Che cosa posso dire di Bob Dylan e Fabrizio De Andrè che non abbia già detto in questi anni, tanti ormai,
in cui hanno occupato la mia passione, i miei sogni, la
mia speranza in un mondo limpido come la passione,
i sogni e la speranza che loro hanno regalato al pianeta?
Con poeti così non si può neanche fare delle date,
perchè sono esistiti da sempre ed esisteranno sempre.
Non ha date la proposta di gente libera, fuori dai sepolcri imbiancati, incapace di discriminazioni, con gli
occhi spalancati sulle ingiustizie del mondo, con ironia bruciante per i falsi poteri e tenerezza senza confini per le debolezze degli uomini, con inorriditi pensieri per la guerra e ostinate speranze di non violenza e
di pace, con amori incapaci di regole e inerme pazienza per disgrazie e dolori.
Sembra retorica, eppure non lo è. Il mondo di questi due poeti, fin dove si assomigliano al di là di qualsiasi definizione, è fatto anche di queste cose: denso di
un'umanità infinita quello di Fabrizio, sofferto di disperata sfiducia quello di Dylan; appoggiato su una
speranza continuamente tradita quello di Fabrizio,
affondato nella frustrazione di conversioni anche contraddittorie quello di Dylan. Realtà insidiosa per la
purezza degli uomini quella di Fabrizio, lacrime solitarie ignare di figli e di amanti quella di Dylan.

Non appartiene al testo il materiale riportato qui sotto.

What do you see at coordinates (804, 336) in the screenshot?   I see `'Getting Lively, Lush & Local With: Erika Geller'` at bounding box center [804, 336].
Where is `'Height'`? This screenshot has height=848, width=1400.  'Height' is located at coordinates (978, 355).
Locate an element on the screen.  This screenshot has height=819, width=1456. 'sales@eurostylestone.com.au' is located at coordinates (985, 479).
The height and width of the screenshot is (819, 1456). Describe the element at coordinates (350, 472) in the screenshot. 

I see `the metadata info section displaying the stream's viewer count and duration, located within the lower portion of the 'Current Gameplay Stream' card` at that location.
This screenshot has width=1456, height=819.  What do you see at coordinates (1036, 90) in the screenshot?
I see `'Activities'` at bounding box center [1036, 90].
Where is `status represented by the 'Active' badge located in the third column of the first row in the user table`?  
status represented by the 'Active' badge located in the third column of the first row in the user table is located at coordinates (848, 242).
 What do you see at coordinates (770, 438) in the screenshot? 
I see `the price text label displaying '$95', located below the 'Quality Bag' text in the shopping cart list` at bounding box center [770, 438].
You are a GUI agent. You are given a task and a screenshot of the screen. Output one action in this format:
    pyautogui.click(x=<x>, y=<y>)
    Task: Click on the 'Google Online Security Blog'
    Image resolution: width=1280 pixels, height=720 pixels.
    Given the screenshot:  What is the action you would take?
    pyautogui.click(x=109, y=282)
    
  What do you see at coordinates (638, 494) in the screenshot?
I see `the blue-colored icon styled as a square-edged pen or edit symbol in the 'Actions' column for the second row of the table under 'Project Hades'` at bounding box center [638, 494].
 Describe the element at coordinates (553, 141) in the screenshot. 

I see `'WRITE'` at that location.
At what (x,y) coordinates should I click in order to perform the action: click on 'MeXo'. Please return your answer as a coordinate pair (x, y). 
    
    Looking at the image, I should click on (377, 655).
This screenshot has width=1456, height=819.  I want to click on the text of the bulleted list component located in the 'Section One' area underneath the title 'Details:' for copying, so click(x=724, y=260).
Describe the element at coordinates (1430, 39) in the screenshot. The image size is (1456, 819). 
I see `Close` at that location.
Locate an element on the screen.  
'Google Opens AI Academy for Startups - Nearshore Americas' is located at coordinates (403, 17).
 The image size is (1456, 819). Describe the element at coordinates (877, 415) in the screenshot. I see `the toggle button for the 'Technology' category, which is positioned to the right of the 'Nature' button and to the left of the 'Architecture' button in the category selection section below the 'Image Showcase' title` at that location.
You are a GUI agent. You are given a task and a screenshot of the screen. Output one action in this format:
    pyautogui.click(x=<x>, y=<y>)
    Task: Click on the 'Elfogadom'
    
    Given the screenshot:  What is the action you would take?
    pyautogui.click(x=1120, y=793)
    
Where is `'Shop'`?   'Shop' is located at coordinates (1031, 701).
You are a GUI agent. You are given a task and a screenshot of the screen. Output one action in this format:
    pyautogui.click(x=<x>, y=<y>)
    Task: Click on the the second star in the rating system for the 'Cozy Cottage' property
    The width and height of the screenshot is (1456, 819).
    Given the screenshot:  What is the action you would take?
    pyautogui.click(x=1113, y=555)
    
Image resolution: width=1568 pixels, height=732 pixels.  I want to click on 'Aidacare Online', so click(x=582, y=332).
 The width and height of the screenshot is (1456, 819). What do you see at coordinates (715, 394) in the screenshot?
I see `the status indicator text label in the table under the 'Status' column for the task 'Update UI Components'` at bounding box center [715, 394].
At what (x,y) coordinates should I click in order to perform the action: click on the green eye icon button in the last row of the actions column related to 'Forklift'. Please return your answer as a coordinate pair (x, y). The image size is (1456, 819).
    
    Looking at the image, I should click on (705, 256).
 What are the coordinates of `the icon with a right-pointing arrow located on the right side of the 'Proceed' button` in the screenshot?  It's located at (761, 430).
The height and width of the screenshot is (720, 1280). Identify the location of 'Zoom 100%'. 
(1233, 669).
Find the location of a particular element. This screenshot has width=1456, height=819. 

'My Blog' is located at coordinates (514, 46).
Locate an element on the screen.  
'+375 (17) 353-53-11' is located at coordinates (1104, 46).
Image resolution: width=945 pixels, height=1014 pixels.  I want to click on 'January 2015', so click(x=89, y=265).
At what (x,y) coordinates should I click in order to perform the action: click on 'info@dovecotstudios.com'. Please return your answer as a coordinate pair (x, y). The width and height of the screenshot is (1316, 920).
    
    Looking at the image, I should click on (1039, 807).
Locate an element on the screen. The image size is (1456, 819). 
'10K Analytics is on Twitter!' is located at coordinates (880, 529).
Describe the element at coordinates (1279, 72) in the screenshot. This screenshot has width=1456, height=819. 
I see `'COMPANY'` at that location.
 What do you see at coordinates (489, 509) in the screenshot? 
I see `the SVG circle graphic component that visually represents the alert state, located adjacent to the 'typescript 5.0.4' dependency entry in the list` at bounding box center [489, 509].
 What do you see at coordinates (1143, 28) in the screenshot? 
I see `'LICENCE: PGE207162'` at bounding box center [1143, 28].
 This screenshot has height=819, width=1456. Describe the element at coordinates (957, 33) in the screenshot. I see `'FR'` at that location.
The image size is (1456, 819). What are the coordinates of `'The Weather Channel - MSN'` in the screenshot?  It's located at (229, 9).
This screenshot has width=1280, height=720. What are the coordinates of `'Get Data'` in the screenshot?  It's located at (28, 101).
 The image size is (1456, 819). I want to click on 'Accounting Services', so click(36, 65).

Una cosa sicuramente hanno in comune: una specie di spavento, o forse di pudore, per cerimonie come
questa, una specie di incredulità per lodi alle quali
non hanno creduto, un'infinita umiltà, comune ai
grandissimi artisti, ai grandissimi poeti, di fronte a
quella che hanno creduto la loro impossibilità a trasmettere messaggi; in comune hanno anche l'ironia, a
volte beffarda a volte pietosa, con cui mascherano la loro umiltà.
Mi vergogno un po' di questo tentativo di fissarli
nel loro splendore di farfalle inafferrabili. Mi vergogno perchè l'unico modo di riuscire a definirli è di
leggere uno qualsiasi dei loro versi, di fermare il tempo intorno alle idee come loro hanno saputo fare e in
quelle idee contemplare la realtà che ci hanno suggerito o proposto o vissuto.
Si sono conosciuti bene, hanno ascoltato le loro
canzoni, hanno letto i loro versi. Una volta Dylan ha
chiesto a Fabrizio di suonare con lui e Fabrizio non ha
voluto farlo, forse per la stessa ragione per cui a suo
tempo non ha voluto incontrare Brassens; sarebbe
bello credere che si incontrino un giorno negli enormi
spazi profumati dell'eternità e conoscano finalmente
la realtà inafferrabile che hanno inseguito, forse sfiorandola appena, giusto abbastanza da illudersi di poter continuare a inseguirla.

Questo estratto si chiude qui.